Elias’s birth story began much like Xavier’s—my water broke, my contractions slow to come—but the ending was completely different. I had a VBAC, something one mama friend calls “the unicorn of birth stories.” Getting to bring Elias into the world as I intended—the “good birth” I had planned for—still filled me with wistful hope for our bond. This despite my sweet, smiling 23-month old with whom I felt a strong connection, who came into this world opposite to the way I had planned for him.

Though I had a “perfect” labor and delivery with Elias, we didn’t bond immediately. We did have the skin-to-skin contact I missed out on with Xavier, but this didn’t prevent problems breastfeeding. I might have had enough milk to feed the neighborhood, but Elias and I couldn’t figure out how to get it into him. It was the second hottest summer on record, and this time around I did mind, mostly because I spent my days chasing Xavier while Elias was strapped to me in an Ergo. Was it colic, reflux, or food allergies that made Elias cry every waking moment? He came with a host of newborn problems that despite my best efforts—with lactation consultants, reflux meds, and an elimination diet—I couldn’t solve.

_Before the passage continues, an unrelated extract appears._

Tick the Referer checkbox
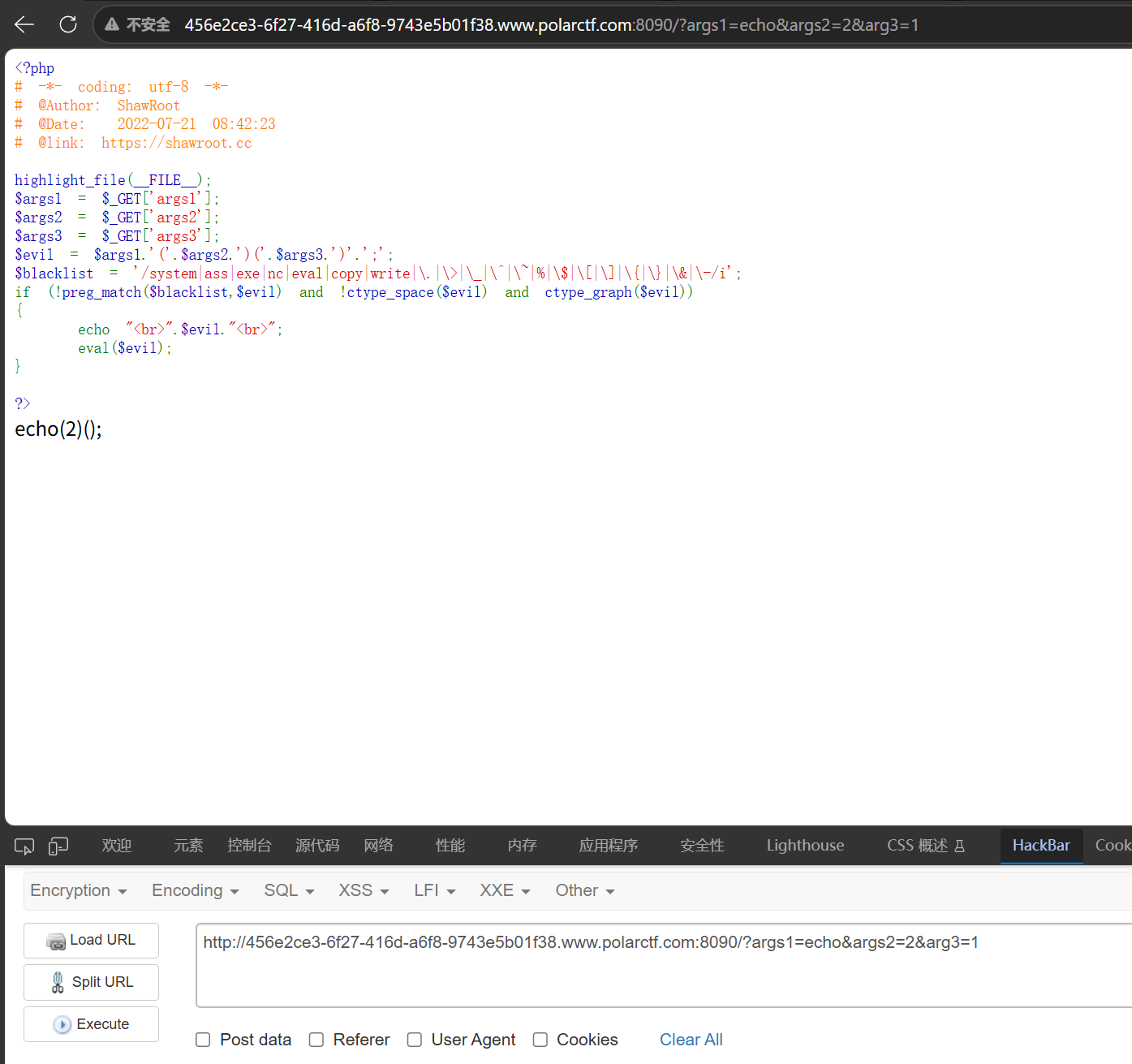The width and height of the screenshot is (1132, 1064). pyautogui.click(x=316, y=1040)
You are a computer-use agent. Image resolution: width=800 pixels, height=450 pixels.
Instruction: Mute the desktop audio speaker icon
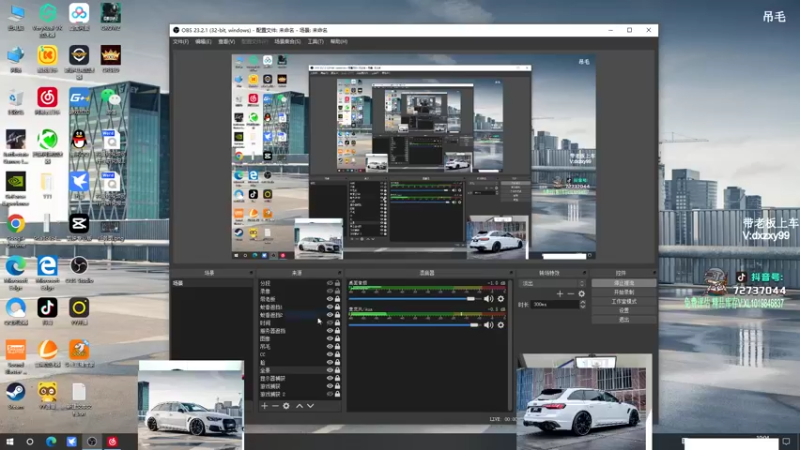point(488,298)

My doula’s words kept coming back to me: there’s the birth, and there’s the baby. They were more relevant than ever. Having the birth I wanted didn’t mean I connected with the baby that came from it. Not immediately, and if I’m being honest, not for months. And, if I’m being painfully honest, not for years. Birth can be a monumental moment full of grace and light, yes, but it’s only a moment. The baby itself, if we’re lucky, offers many, many more.

Stephanie Noll is a writer and storyteller living in Austin, Texas. Her essays are forthcoming in Modern Loss, Precipice Collective, and The Postpartum Years:  an Anthology.